A child protection whistleblower has demanded an apology from Kingston Council after leader Derek Osbourne criticised her.

Olivia Butler, former interim head of children’s services, claimed last week there had been a “cover-up” of failures by social workers to help 37-year-old Charito Cruz before her murder.

Speaking to the Surrey Comet, Ms Butler said: “I think they are trying to cast doubt on my credibility by quoting selectively and without context from private correspondence about the circumstances of my departure, obfuscating the fact of my resignation.”

In a prepared statement read out at a council meeting on Tuesday, Coun Osbourne said: “I am not satisfied the representation of events she is now making is consistent with the record we have.”

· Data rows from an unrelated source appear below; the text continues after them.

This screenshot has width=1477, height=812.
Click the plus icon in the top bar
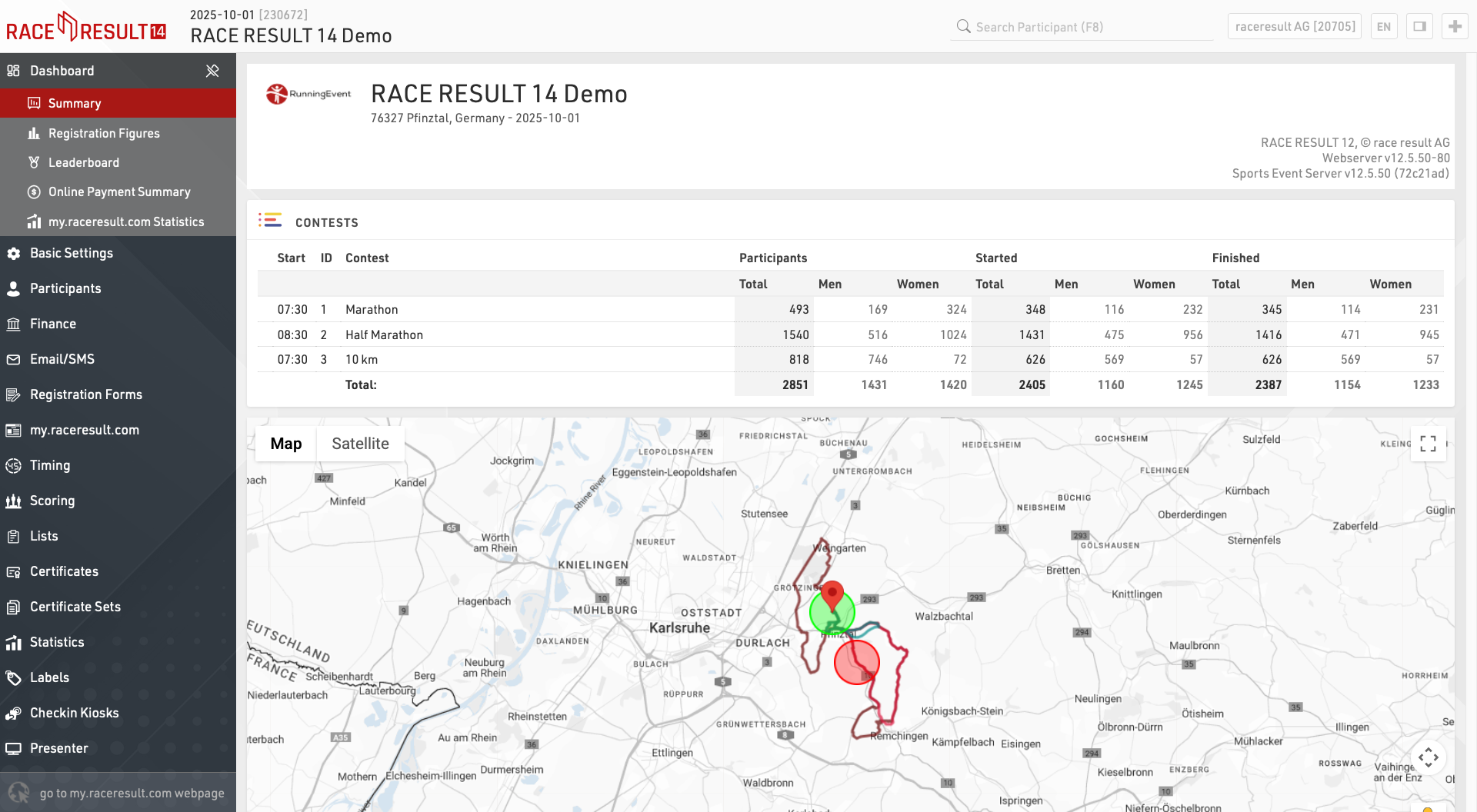[1454, 27]
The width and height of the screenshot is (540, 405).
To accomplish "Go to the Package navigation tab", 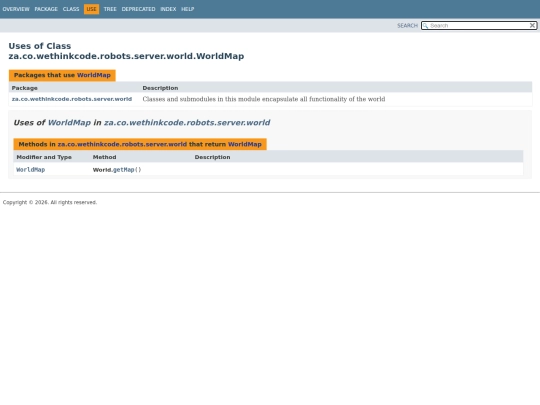I will [46, 9].
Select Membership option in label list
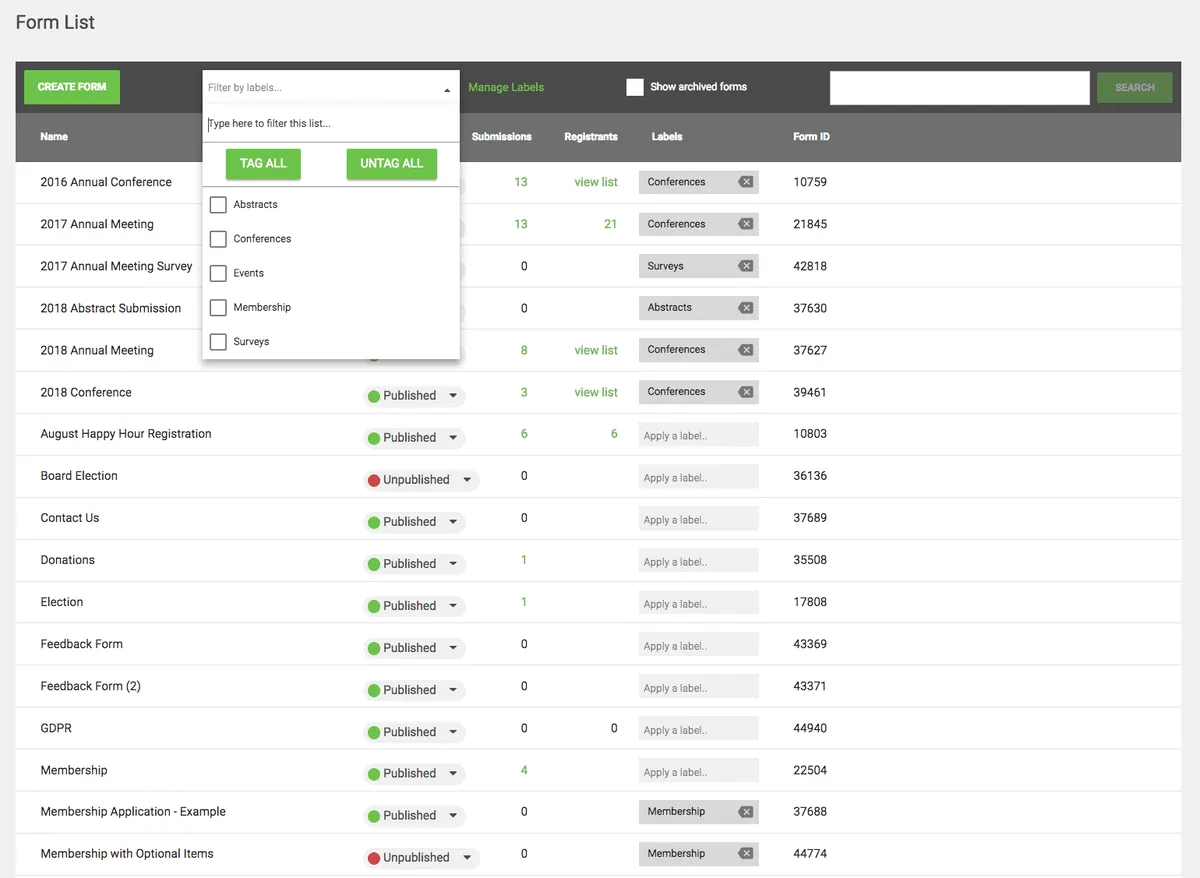1200x878 pixels. pos(262,307)
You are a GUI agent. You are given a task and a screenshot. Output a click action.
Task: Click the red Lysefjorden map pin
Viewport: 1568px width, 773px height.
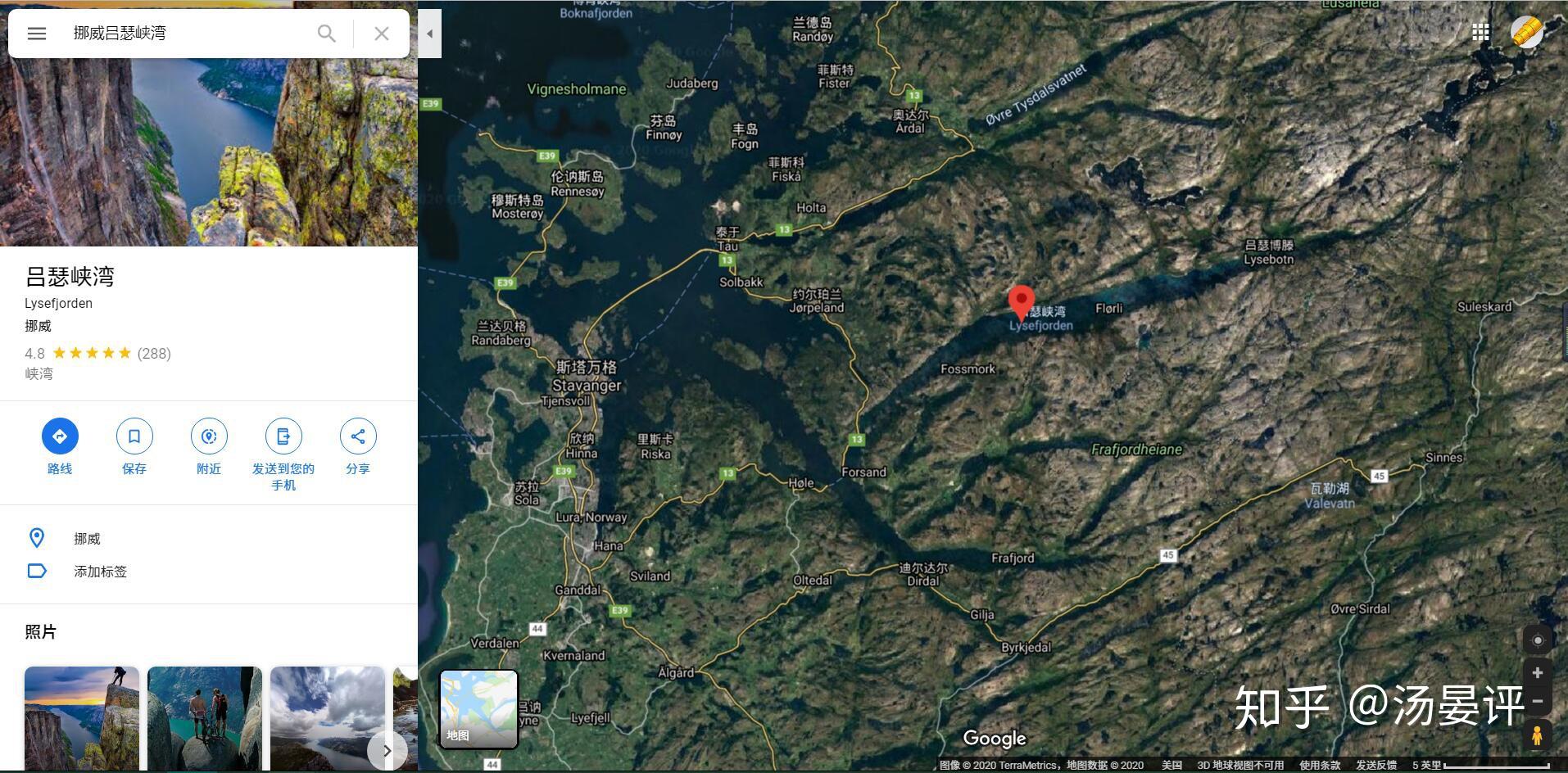coord(1021,302)
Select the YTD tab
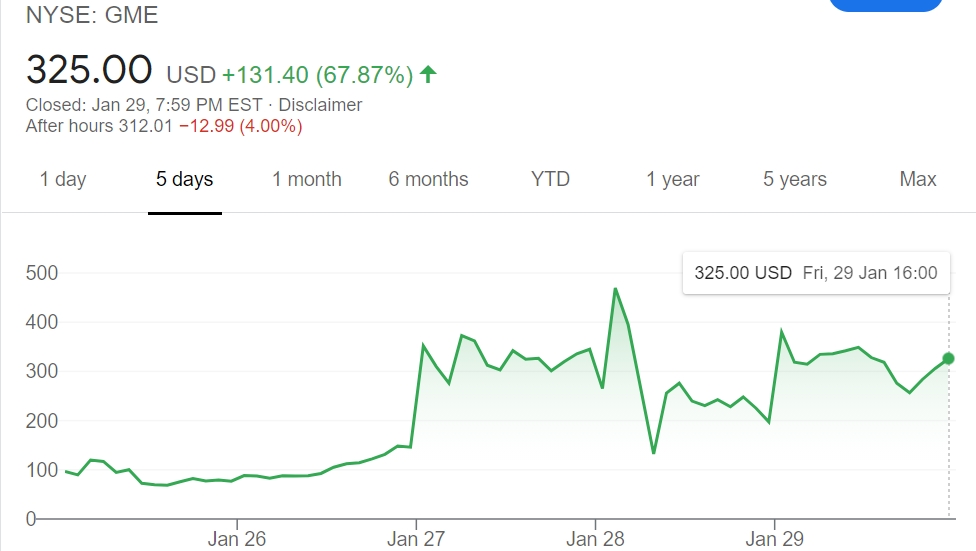 point(550,179)
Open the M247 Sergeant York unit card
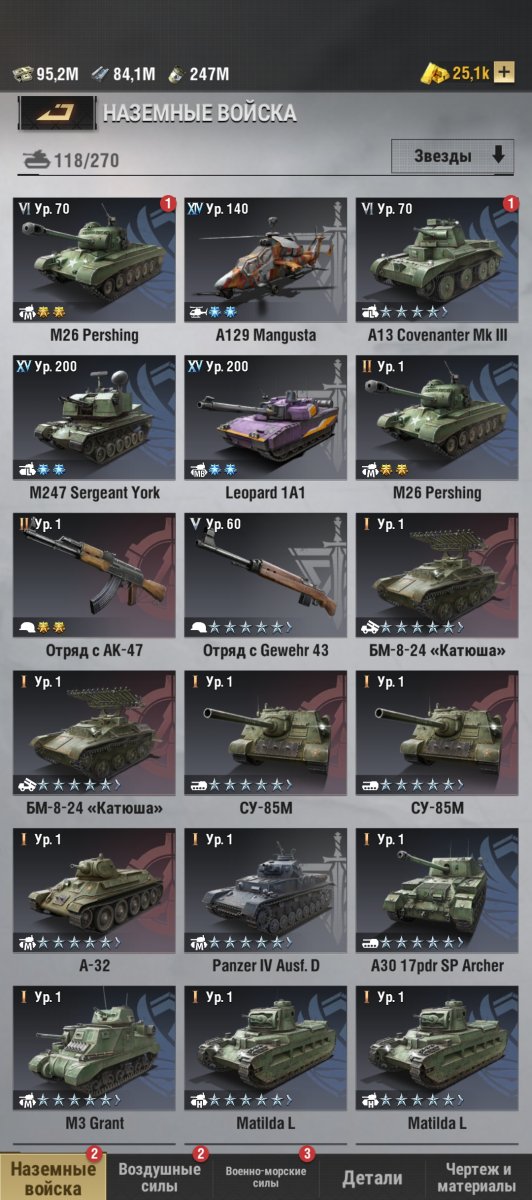 94,428
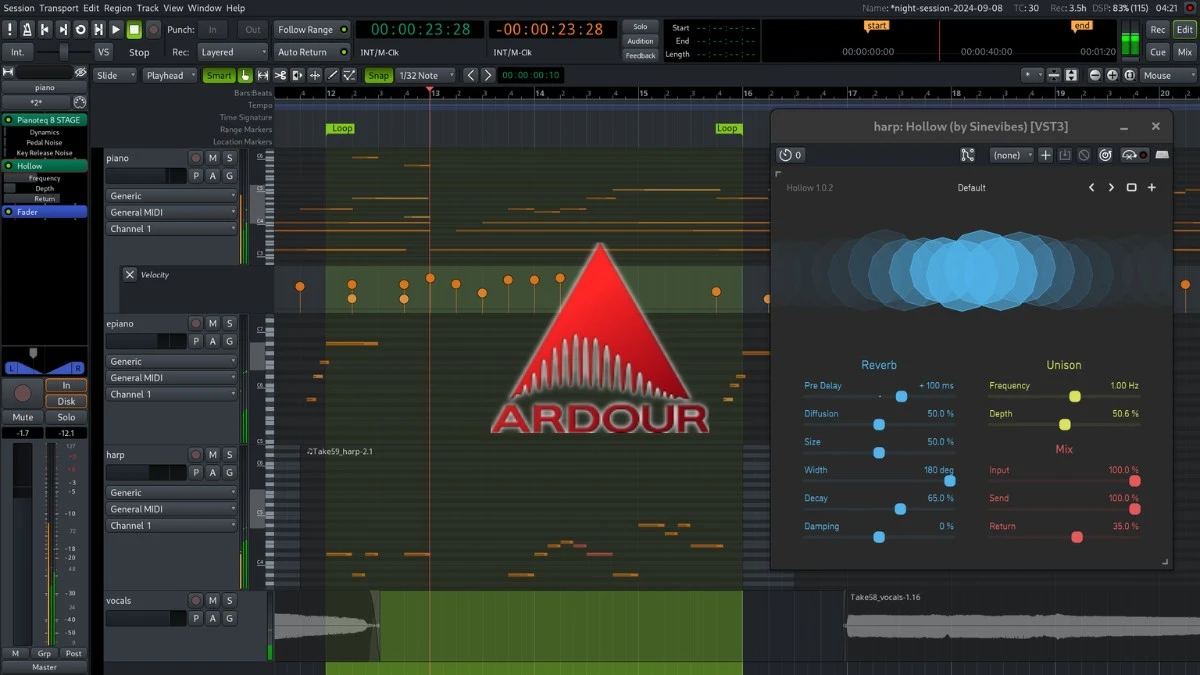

He said the former director of children’s services Duncan Clark, “had concerns about the guidance and support she was providing to staff and the state of the preparations for the anticipated Ofsted inspection”.

Chief executive Bruce McDonald said: “Allegations made by Olivia Butler 16 months after the tragic death of Charito Cruz are extremely serious and need thorough investigation.

“As soon as the BBC aired its report – the first time I had heard these allegations – I asked Olivia Butler to disclose the basis for her claims.

“The council will investigate whatever information it receives and take any necessary action.”

Mr McDonald said the domestic homicide review, first revealed by the Surrey Comet in December 2012, would take another six months to complete.

Meanwhile lead councillor for children’s services Patricia Bamford has admitted it “crossed her mind” to resign in the wake of the Charito Cruz safeguarding revelations.

The Liberal Democrat councillor said she had been persuaded to carry on by the borough’s director of children’s services, Nick Whitfield.

Opposition Conservative councillors and Kingston Labour Party have called for both Coun Bamford and council leader Derek Osbourne to quit after it was revealed Ms Cruz’s baby daughter had been referred to social services twice before her murder in 2011.

She said: “It is easy to throw arrows from the outside, but it is much harder to take responsibility.

“It is about getting on and doing the job. We have already made significant improvements to the service, and I think it would be counter productive for me to go and have somebody new who wouldn’t know all the issues try and resolve them.”